LESETEXT ▸
= = = = = = =

Mit der sich immer weiterentwickelten Kenntnis über die Heilkräfte
von Pflanzen, wurde die Art und Zahl des Kräuterstraußes immer
vielfältiger. So gab es früher auch in unserer Gemarkung eine
erstaunlich große Zahl echter Heilkräuter, von denen die meisten
erst im August zum Blühen kamen. Mit dem Aufkommen pharmazeutischer
Heilmittel nahm die Bedeutung der Heilkräuter immer mehr ab, jedoch
blieb der Brauch des Würzwisch Sammelns lange erhalten. In unserer
bis Mitte der 1960er Jahre weitgehend bäuerlich geprägten Welt
diente der geweihte Strauß nicht nur zur gesundheitlichen Hilfe. In
Dachböden und Scheunen aufgehängt kam ihm eine besondere
Schutzwirkung gegen Blitz- und Hagelschlag zu, also gefahren, die
Haus und Ernte vernichten konnten. Heute sind es meist die
Landfrauenvereine , die diese alte Tradition noch pflegen.“
Das
Brauchtum um den Würzwisch ist von Region zu Region oft recht
unterschiedlich. Interessant ist natürlich auch was Albert Becker
dazu schreibt. In seiner Pfälzischen Volkskunde lesen wir:
„Mitte
August, am Tag Mariä Himmelfahrt, der als Geburtstag Napoleons I. In
der Pfalz selbst dann noch gefeiert wurde, als die Revolution alle
Heiligen tage weggefegt hatte, findet in katholischen Ortschaften die
Kräuterweihe statt. Wie am Palmsonntag die „Palm“ eingesegnet
wurde, wird jetzt der Würzwisch (mund. Werzwisch) geweiht. Neben
Feldfrüchten (Hafer, Hanf, Nüsse, Weizenähren, Zwiebeln) sind im
Würzwisch allerhand alte Heilkräuter nachweisbar: Johanniskraut,
Muttergottes Bettstroh, Dausendgillekraut, Abnemmekraut, Frauenflachs
oder Hasemailcher, Odermännelcher, die als Tee gegen Hämorhoiden
gebräuchlich sind, Fleeschknepp, Blutkneppcher oder Blutstrepple,
Wurmmehl oder Rainfarn; die weiße Himberknepp werden als Tee gegen
Husten getrunken... „
Was
an diesem Bericht interessant ist, das ist die Tatsache das man immer
wieder Wege fand das alte Brauchtum aufleben zu lassen. Wurde das
heidnische verboten wurde es von der Bevölkerung christianisiert,
verbot man das katholische Brauchtum lebte es wie bei Mariä
Himmelfahrt im Geburtstag Napoleons I . weiter.

= = = = = = =

DIE AUFGABE ▸ Fassen Sie den Text über den Würzwisch oben in zwei Sätzen zusammen.

VORLIEGENDE DATENSÄTZE ▸

= = = = = = =

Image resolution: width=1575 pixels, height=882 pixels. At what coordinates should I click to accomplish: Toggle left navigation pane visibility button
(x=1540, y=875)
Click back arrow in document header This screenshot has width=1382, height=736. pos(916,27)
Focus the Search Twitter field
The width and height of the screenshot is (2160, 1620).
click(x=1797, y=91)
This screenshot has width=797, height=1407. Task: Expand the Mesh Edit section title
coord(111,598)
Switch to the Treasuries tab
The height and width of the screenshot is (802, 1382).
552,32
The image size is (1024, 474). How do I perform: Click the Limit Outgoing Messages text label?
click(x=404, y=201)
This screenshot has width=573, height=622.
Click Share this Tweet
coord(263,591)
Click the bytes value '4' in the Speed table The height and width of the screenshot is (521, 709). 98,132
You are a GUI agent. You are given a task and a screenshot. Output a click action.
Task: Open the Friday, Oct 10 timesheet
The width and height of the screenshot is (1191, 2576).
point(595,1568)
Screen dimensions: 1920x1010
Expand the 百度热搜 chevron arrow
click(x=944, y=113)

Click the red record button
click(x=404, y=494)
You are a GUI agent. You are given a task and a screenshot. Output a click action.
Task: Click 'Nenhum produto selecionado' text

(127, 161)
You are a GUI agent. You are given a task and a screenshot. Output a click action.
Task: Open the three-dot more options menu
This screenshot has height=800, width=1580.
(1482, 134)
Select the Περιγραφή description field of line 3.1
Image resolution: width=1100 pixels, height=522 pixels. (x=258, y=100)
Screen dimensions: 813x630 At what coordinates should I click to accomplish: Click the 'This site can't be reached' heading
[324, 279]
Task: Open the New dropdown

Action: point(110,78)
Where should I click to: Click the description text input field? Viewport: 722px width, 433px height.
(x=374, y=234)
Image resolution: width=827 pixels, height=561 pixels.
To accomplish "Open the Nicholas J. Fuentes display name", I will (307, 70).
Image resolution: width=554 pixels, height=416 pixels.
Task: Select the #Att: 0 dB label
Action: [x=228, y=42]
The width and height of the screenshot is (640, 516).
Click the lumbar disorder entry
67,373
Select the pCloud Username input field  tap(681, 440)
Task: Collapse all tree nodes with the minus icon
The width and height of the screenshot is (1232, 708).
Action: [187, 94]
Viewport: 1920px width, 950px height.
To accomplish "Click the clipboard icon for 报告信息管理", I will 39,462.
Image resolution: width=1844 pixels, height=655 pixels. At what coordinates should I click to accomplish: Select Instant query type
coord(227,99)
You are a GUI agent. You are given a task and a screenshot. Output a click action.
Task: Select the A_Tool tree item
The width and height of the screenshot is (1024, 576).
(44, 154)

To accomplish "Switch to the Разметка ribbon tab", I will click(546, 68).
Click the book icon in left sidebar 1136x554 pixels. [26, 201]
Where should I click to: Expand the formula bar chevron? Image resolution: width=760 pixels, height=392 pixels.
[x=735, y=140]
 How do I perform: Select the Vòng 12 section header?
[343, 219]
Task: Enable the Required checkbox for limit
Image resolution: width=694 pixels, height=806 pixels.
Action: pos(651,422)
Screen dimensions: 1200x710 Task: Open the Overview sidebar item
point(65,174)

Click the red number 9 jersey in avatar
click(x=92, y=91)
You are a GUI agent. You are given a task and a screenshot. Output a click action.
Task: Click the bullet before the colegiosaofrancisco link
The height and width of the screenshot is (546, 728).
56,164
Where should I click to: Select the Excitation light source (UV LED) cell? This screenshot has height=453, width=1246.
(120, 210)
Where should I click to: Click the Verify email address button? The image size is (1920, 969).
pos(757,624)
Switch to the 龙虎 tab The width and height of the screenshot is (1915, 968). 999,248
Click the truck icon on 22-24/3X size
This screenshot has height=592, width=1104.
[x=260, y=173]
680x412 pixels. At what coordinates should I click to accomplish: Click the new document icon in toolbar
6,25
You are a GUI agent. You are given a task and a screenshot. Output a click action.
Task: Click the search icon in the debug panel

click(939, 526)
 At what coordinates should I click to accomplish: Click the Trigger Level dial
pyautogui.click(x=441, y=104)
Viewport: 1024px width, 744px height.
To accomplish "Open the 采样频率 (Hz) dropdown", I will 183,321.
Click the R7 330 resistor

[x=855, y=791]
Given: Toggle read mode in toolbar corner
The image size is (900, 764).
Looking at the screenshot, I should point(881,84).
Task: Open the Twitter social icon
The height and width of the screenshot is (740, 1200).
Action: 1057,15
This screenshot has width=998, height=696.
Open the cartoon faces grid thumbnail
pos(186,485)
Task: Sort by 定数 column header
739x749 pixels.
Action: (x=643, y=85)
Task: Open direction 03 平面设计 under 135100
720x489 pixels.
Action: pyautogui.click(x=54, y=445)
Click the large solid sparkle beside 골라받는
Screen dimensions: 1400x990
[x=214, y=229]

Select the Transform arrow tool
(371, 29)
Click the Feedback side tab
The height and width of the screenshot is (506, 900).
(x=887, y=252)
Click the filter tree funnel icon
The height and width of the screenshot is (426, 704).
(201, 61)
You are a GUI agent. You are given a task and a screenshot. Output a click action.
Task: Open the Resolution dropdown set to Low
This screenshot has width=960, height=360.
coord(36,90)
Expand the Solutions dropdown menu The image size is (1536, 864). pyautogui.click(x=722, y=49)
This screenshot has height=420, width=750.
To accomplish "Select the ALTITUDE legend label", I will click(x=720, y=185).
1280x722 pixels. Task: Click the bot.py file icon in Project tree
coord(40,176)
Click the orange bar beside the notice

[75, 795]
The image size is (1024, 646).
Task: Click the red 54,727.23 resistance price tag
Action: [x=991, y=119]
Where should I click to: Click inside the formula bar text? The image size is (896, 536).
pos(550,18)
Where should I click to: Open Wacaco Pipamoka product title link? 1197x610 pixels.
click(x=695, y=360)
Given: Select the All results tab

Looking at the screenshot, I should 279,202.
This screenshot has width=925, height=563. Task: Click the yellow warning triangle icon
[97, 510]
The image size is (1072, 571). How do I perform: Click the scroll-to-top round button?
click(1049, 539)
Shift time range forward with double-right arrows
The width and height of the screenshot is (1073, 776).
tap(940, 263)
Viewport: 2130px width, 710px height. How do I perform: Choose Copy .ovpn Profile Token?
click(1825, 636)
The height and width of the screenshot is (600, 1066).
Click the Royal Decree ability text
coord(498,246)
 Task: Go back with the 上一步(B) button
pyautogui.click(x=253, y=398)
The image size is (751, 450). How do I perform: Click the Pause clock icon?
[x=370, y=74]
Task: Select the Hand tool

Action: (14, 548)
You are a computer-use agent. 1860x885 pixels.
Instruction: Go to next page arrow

= = = = = = =

ANTWORT ▸ Mit dem Aufkommen pharmazeutischer Heilmittel verloren die Heilkräuter an Bedeutung, doch der Brauch des Würzwisch-Sammelns blieb lange erhalten: Der geweihte Strauß sollte auf Dachböden und in Scheunen vor Blitz- und Hagelschlag schützen, und heute pflegen meist Landfrauenvereine diese Tradition. Nach Albert Beckers Pfälzischer Volkskunde wird der Würzwisch an Mariä Himmelfahrt in katholischen Ortschaften geweiht und enthält neben Feldfrüchten allerhand alte Heilkräuter, wobei der Text betont, dass man immer wieder Wege fand, das alte Brauchtum aufleben zu lassen.